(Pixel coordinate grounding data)
========================================================================
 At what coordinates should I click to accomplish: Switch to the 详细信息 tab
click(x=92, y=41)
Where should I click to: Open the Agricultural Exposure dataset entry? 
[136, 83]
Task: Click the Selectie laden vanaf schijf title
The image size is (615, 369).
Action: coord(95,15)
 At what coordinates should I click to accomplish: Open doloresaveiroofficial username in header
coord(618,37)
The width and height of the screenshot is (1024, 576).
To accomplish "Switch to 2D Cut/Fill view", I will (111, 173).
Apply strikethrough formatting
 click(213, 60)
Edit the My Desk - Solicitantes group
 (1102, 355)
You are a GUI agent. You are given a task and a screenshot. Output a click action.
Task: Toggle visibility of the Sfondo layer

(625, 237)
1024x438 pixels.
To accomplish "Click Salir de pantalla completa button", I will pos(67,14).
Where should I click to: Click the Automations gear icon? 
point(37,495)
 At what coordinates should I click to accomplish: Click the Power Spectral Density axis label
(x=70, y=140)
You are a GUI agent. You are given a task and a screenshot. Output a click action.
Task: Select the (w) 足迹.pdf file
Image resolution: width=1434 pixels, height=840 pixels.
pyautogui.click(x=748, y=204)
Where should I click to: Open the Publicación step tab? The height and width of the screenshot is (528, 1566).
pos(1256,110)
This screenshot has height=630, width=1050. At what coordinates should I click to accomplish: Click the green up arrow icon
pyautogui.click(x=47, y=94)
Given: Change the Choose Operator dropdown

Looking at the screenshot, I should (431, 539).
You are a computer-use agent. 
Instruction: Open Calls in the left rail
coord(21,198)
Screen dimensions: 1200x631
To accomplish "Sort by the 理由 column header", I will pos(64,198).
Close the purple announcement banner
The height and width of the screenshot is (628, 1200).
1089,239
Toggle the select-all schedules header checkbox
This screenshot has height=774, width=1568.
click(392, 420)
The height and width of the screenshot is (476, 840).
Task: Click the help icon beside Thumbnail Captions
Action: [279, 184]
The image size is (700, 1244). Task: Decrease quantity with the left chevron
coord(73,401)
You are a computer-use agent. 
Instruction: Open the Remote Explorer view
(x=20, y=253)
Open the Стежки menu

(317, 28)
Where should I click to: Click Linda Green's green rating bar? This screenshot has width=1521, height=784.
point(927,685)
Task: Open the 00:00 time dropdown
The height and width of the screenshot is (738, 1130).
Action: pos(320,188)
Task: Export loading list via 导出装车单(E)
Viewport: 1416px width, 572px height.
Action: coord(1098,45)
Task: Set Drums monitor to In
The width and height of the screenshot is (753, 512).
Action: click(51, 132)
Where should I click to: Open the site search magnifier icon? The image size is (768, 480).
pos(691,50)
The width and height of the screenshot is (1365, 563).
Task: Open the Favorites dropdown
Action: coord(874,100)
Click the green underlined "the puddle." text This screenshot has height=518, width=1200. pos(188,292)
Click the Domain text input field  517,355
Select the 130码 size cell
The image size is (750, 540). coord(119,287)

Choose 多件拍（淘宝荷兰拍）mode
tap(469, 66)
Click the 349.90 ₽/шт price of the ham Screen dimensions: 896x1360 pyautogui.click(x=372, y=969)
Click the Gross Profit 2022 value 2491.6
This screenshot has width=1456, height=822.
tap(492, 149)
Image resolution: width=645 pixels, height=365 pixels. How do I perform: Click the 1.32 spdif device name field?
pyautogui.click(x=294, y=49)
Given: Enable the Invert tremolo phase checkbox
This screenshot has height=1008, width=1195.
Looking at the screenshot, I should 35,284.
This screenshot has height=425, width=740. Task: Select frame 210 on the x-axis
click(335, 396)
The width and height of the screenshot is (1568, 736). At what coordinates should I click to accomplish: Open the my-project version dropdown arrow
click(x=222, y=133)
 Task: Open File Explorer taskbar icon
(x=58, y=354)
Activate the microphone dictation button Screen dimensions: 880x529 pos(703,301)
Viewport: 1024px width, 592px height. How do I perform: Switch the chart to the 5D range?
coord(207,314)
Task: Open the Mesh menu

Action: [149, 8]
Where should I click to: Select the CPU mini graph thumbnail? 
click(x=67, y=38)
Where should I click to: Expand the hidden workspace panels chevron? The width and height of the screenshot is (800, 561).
========================================================================
# Your goal
Would you repeat each line above exactly as it stands?

# Solution
 At what coordinates should I click to accomplish: Switch to the 详细信息 tab
click(x=92, y=41)
Where should I click to: Open the Agricultural Exposure dataset entry? 
[136, 83]
Task: Click the Selectie laden vanaf schijf title
The image size is (615, 369).
Action: coord(95,15)
 At what coordinates should I click to accomplish: Open doloresaveiroofficial username in header
coord(618,37)
The width and height of the screenshot is (1024, 576).
To accomplish "Switch to 2D Cut/Fill view", I will (111, 173).
Apply strikethrough formatting
 click(213, 60)
Edit the My Desk - Solicitantes group
 (1102, 355)
You are a GUI agent. You are given a task and a screenshot. Output a click action.
Task: Toggle visibility of the Sfondo layer

(625, 237)
1024x438 pixels.
To accomplish "Click Salir de pantalla completa button", I will pos(67,14).
Where should I click to: Click the Automations gear icon? 
point(37,495)
 At what coordinates should I click to accomplish: Click the Power Spectral Density axis label
(x=70, y=140)
You are a GUI agent. You are given a task and a screenshot. Output a click action.
Task: Select the (w) 足迹.pdf file
Image resolution: width=1434 pixels, height=840 pixels.
pyautogui.click(x=748, y=204)
Where should I click to: Open the Publicación step tab? The height and width of the screenshot is (528, 1566).
pos(1256,110)
This screenshot has height=630, width=1050. At what coordinates should I click to accomplish: Click the green up arrow icon
pyautogui.click(x=47, y=94)
Given: Change the Choose Operator dropdown

Looking at the screenshot, I should (431, 539).
You are a computer-use agent. 
Instruction: Open Calls in the left rail
coord(21,198)
Screen dimensions: 1200x631
To accomplish "Sort by the 理由 column header", I will pos(64,198).
Close the purple announcement banner
The height and width of the screenshot is (628, 1200).
1089,239
Toggle the select-all schedules header checkbox
This screenshot has height=774, width=1568.
click(392, 420)
The height and width of the screenshot is (476, 840).
Task: Click the help icon beside Thumbnail Captions
Action: [279, 184]
The image size is (700, 1244). Task: Decrease quantity with the left chevron
coord(73,401)
You are a computer-use agent. 
Instruction: Open the Remote Explorer view
(x=20, y=253)
Open the Стежки menu

(317, 28)
Where should I click to: Click Linda Green's green rating bar? This screenshot has width=1521, height=784.
point(927,685)
Task: Open the 00:00 time dropdown
The height and width of the screenshot is (738, 1130).
Action: pos(320,188)
Task: Export loading list via 导出装车单(E)
Viewport: 1416px width, 572px height.
Action: coord(1098,45)
Task: Set Drums monitor to In
The width and height of the screenshot is (753, 512).
Action: click(51, 132)
Where should I click to: Open the site search magnifier icon? The image size is (768, 480).
pos(691,50)
The width and height of the screenshot is (1365, 563).
Task: Open the Favorites dropdown
Action: coord(874,100)
Click the green underlined "the puddle." text This screenshot has height=518, width=1200. pos(188,292)
Click the Domain text input field  517,355
Select the 130码 size cell
The image size is (750, 540). coord(119,287)

Choose 多件拍（淘宝荷兰拍）mode
tap(469, 66)
Click the 349.90 ₽/шт price of the ham Screen dimensions: 896x1360 pyautogui.click(x=372, y=969)
Click the Gross Profit 2022 value 2491.6
This screenshot has width=1456, height=822.
tap(492, 149)
Image resolution: width=645 pixels, height=365 pixels. How do I perform: Click the 1.32 spdif device name field?
pyautogui.click(x=294, y=49)
Given: Enable the Invert tremolo phase checkbox
This screenshot has height=1008, width=1195.
Looking at the screenshot, I should 35,284.
This screenshot has height=425, width=740. Task: Select frame 210 on the x-axis
click(335, 396)
The width and height of the screenshot is (1568, 736). At what coordinates should I click to accomplish: Open the my-project version dropdown arrow
click(x=222, y=133)
 Task: Open File Explorer taskbar icon
(x=58, y=354)
Activate the microphone dictation button Screen dimensions: 880x529 pos(703,301)
Viewport: 1024px width, 592px height. How do I perform: Switch the chart to the 5D range?
coord(207,314)
Task: Open the Mesh menu

Action: [149, 8]
Where should I click to: Select the CPU mini graph thumbnail? 
click(x=67, y=38)
Where should I click to: Expand the hidden workspace panels chevron? The width and height of the screenshot is (800, 561).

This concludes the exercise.